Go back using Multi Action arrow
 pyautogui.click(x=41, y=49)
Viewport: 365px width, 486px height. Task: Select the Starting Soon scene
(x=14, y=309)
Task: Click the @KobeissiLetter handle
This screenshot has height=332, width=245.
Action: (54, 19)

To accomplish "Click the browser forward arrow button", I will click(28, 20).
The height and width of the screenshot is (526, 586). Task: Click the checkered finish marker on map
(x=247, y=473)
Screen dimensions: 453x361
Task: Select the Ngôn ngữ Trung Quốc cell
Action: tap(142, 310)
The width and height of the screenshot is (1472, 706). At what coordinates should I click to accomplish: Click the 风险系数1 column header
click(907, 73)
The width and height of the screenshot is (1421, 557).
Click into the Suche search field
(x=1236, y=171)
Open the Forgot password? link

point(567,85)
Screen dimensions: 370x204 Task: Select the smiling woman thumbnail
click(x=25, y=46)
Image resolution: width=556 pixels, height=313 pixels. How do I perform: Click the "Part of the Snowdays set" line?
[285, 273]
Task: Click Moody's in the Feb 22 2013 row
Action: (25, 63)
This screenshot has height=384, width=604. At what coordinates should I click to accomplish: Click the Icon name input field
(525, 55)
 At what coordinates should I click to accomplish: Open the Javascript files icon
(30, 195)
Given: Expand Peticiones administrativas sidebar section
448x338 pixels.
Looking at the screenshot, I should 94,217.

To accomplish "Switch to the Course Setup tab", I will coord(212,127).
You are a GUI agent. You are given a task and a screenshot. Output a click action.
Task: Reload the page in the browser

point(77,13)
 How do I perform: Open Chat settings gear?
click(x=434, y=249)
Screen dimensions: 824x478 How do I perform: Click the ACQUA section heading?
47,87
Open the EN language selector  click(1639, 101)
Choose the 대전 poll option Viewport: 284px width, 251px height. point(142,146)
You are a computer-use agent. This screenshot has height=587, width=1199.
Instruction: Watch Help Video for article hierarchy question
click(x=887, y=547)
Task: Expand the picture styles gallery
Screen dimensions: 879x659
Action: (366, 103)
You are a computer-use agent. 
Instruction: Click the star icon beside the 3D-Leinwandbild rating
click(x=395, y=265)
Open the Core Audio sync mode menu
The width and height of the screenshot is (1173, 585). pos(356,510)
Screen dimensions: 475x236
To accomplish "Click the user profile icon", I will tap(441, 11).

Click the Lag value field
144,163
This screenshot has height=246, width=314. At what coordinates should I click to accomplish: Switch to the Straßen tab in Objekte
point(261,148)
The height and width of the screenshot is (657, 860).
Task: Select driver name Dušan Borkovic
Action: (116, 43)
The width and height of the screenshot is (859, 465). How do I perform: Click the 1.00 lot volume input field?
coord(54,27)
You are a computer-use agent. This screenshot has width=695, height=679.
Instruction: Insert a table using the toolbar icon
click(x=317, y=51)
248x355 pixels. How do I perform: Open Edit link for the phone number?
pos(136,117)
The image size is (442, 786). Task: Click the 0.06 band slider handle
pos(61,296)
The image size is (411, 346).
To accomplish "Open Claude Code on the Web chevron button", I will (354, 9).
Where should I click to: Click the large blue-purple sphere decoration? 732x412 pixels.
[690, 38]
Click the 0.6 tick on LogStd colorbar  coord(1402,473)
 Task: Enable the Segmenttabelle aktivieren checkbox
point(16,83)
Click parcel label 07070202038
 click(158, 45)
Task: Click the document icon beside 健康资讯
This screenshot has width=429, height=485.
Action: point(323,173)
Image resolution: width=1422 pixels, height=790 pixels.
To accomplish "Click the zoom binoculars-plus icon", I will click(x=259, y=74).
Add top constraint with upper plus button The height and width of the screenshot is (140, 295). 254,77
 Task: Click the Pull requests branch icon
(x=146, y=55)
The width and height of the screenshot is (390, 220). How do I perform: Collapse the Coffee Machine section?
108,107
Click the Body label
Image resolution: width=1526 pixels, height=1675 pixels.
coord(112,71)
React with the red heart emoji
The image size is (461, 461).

====

**WORK INSTRUCTION**
For this exercise, retype each entry from above exactly as it stands.

**WRITTEN SOLUTION**
Go back using Multi Action arrow
 pyautogui.click(x=41, y=49)
Viewport: 365px width, 486px height. Task: Select the Starting Soon scene
(x=14, y=309)
Task: Click the @KobeissiLetter handle
This screenshot has height=332, width=245.
Action: (54, 19)

To accomplish "Click the browser forward arrow button", I will click(28, 20).
The height and width of the screenshot is (526, 586). Task: Click the checkered finish marker on map
(x=247, y=473)
Screen dimensions: 453x361
Task: Select the Ngôn ngữ Trung Quốc cell
Action: tap(142, 310)
The width and height of the screenshot is (1472, 706). At what coordinates should I click to accomplish: Click the 风险系数1 column header
click(907, 73)
The width and height of the screenshot is (1421, 557).
Click into the Suche search field
(x=1236, y=171)
Open the Forgot password? link

point(567,85)
Screen dimensions: 370x204 Task: Select the smiling woman thumbnail
click(x=25, y=46)
Image resolution: width=556 pixels, height=313 pixels. How do I perform: Click the "Part of the Snowdays set" line?
[285, 273]
Task: Click Moody's in the Feb 22 2013 row
Action: (25, 63)
This screenshot has height=384, width=604. At what coordinates should I click to accomplish: Click the Icon name input field
(525, 55)
 At what coordinates should I click to accomplish: Open the Javascript files icon
(30, 195)
Given: Expand Peticiones administrativas sidebar section
448x338 pixels.
Looking at the screenshot, I should 94,217.

To accomplish "Switch to the Course Setup tab", I will coord(212,127).
You are a GUI agent. You are given a task and a screenshot. Output a click action.
Task: Reload the page in the browser

point(77,13)
 How do I perform: Open Chat settings gear?
click(x=434, y=249)
Screen dimensions: 824x478 How do I perform: Click the ACQUA section heading?
47,87
Open the EN language selector  click(1639, 101)
Choose the 대전 poll option Viewport: 284px width, 251px height. point(142,146)
You are a computer-use agent. This screenshot has height=587, width=1199.
Instruction: Watch Help Video for article hierarchy question
click(x=887, y=547)
Task: Expand the picture styles gallery
Screen dimensions: 879x659
Action: (366, 103)
You are a computer-use agent. 
Instruction: Click the star icon beside the 3D-Leinwandbild rating
click(x=395, y=265)
Open the Core Audio sync mode menu
The width and height of the screenshot is (1173, 585). pos(356,510)
Screen dimensions: 475x236
To accomplish "Click the user profile icon", I will tap(441, 11).

Click the Lag value field
144,163
This screenshot has height=246, width=314. At what coordinates should I click to accomplish: Switch to the Straßen tab in Objekte
point(261,148)
The height and width of the screenshot is (657, 860).
Task: Select driver name Dušan Borkovic
Action: (116, 43)
The width and height of the screenshot is (859, 465). How do I perform: Click the 1.00 lot volume input field?
coord(54,27)
You are a computer-use agent. This screenshot has width=695, height=679.
Instruction: Insert a table using the toolbar icon
click(x=317, y=51)
248x355 pixels. How do I perform: Open Edit link for the phone number?
pos(136,117)
The image size is (442, 786). Task: Click the 0.06 band slider handle
pos(61,296)
The image size is (411, 346).
To accomplish "Open Claude Code on the Web chevron button", I will (354, 9).
Where should I click to: Click the large blue-purple sphere decoration? 732x412 pixels.
[690, 38]
Click the 0.6 tick on LogStd colorbar  coord(1402,473)
 Task: Enable the Segmenttabelle aktivieren checkbox
point(16,83)
Click parcel label 07070202038
 click(158, 45)
Task: Click the document icon beside 健康资讯
This screenshot has width=429, height=485.
Action: point(323,173)
Image resolution: width=1422 pixels, height=790 pixels.
To accomplish "Click the zoom binoculars-plus icon", I will click(x=259, y=74).
Add top constraint with upper plus button The height and width of the screenshot is (140, 295). 254,77
 Task: Click the Pull requests branch icon
(x=146, y=55)
The width and height of the screenshot is (390, 220). How do I perform: Collapse the Coffee Machine section?
108,107
Click the Body label
Image resolution: width=1526 pixels, height=1675 pixels.
coord(112,71)
React with the red heart emoji
The image size is (461, 461).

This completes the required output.